**Exercise requirements**
Once you reach the line containing "Task: Open magnifier details for 工作台" in the entries below, write out that line and each one after it down to the line containing "Task: Clear the plugin search text with X", exactly and with nothing added.

Collected data entries
========================
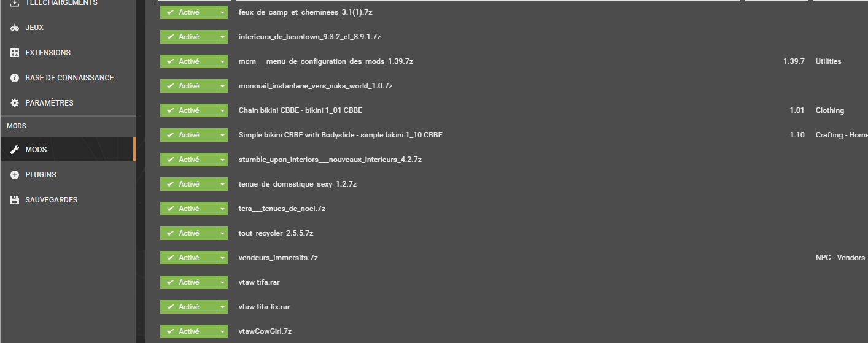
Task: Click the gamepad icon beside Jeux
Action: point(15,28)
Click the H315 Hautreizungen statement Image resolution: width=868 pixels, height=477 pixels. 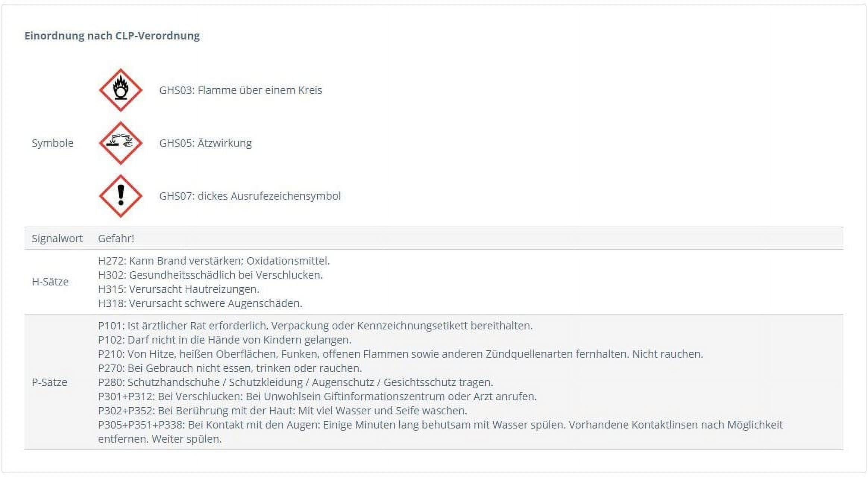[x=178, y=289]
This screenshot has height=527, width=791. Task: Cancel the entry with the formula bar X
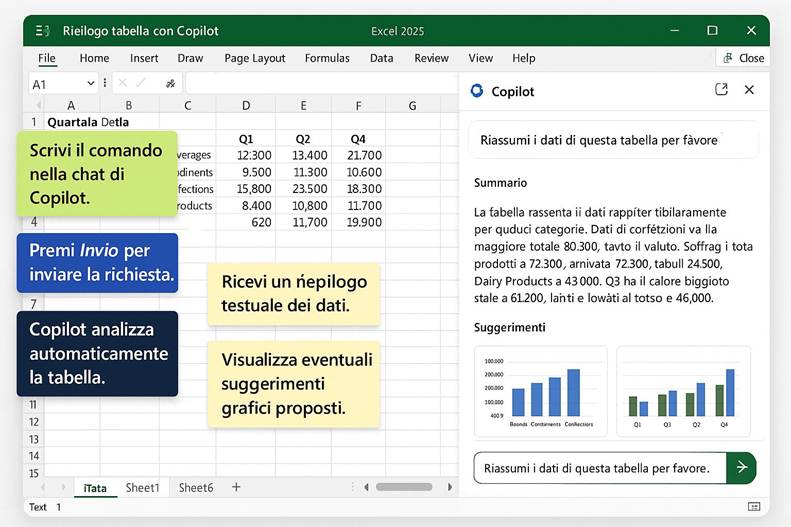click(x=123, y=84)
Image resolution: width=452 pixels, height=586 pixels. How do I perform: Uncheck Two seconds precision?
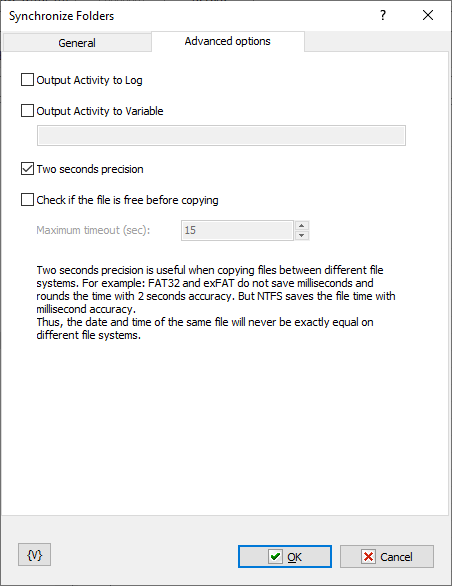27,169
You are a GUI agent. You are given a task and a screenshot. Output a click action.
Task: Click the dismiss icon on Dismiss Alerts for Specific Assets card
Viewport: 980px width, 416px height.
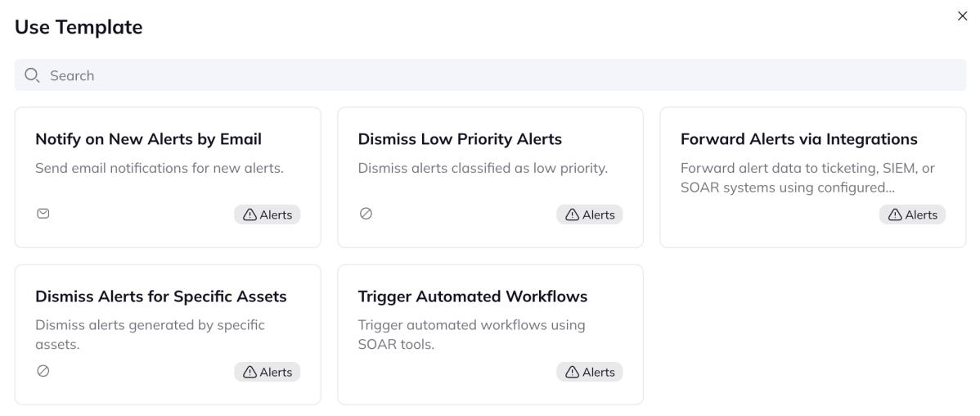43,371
========================
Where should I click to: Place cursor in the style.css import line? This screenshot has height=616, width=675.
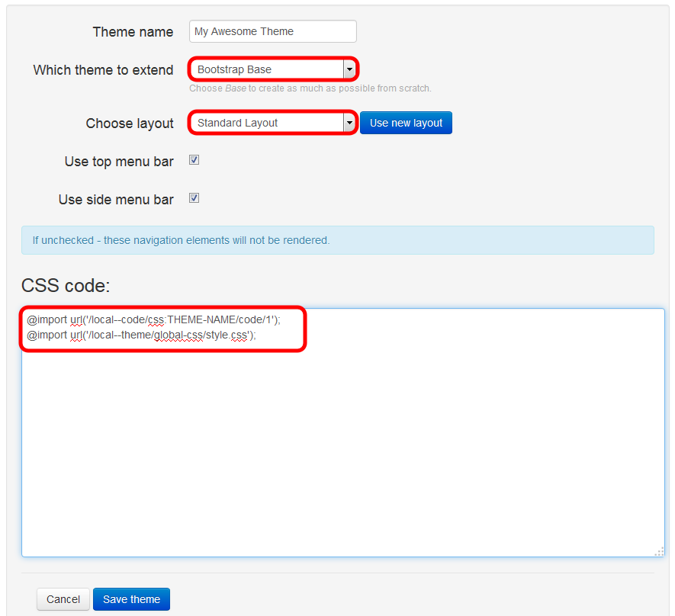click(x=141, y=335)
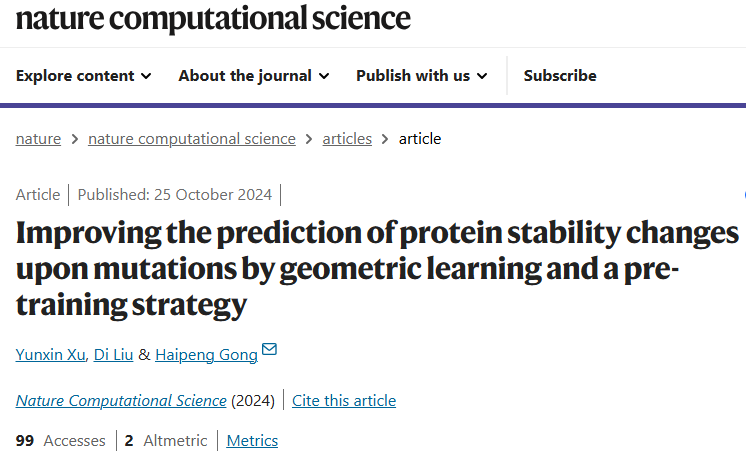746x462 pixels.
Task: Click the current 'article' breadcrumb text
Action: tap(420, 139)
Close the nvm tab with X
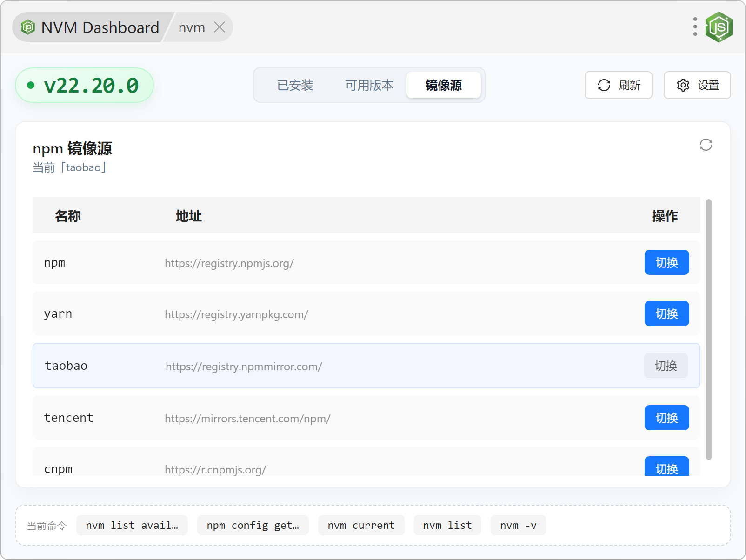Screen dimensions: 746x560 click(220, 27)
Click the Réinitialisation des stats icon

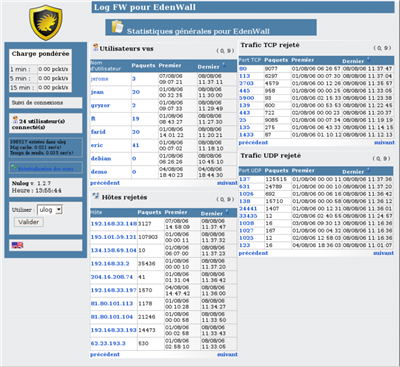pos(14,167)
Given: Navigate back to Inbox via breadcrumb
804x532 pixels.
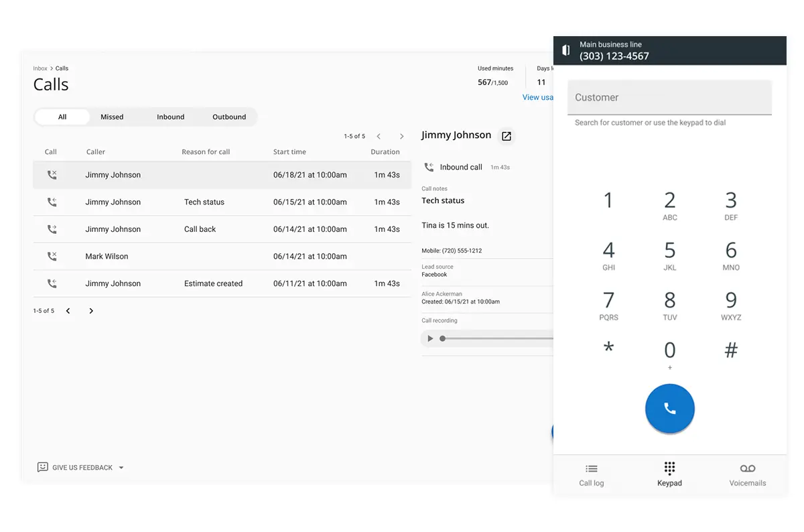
========================
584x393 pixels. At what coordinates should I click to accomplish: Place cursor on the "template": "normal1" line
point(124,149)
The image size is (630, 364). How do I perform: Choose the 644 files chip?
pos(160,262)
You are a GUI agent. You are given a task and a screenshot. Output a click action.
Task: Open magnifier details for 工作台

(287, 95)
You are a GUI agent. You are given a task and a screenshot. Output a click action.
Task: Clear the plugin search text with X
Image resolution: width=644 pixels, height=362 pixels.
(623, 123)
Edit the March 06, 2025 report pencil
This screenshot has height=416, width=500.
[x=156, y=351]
========================
**Answer to this exercise**
Task: Open magnifier details for 工作台

(287, 95)
You are a GUI agent. You are given a task and a screenshot. Output a click action.
Task: Clear the plugin search text with X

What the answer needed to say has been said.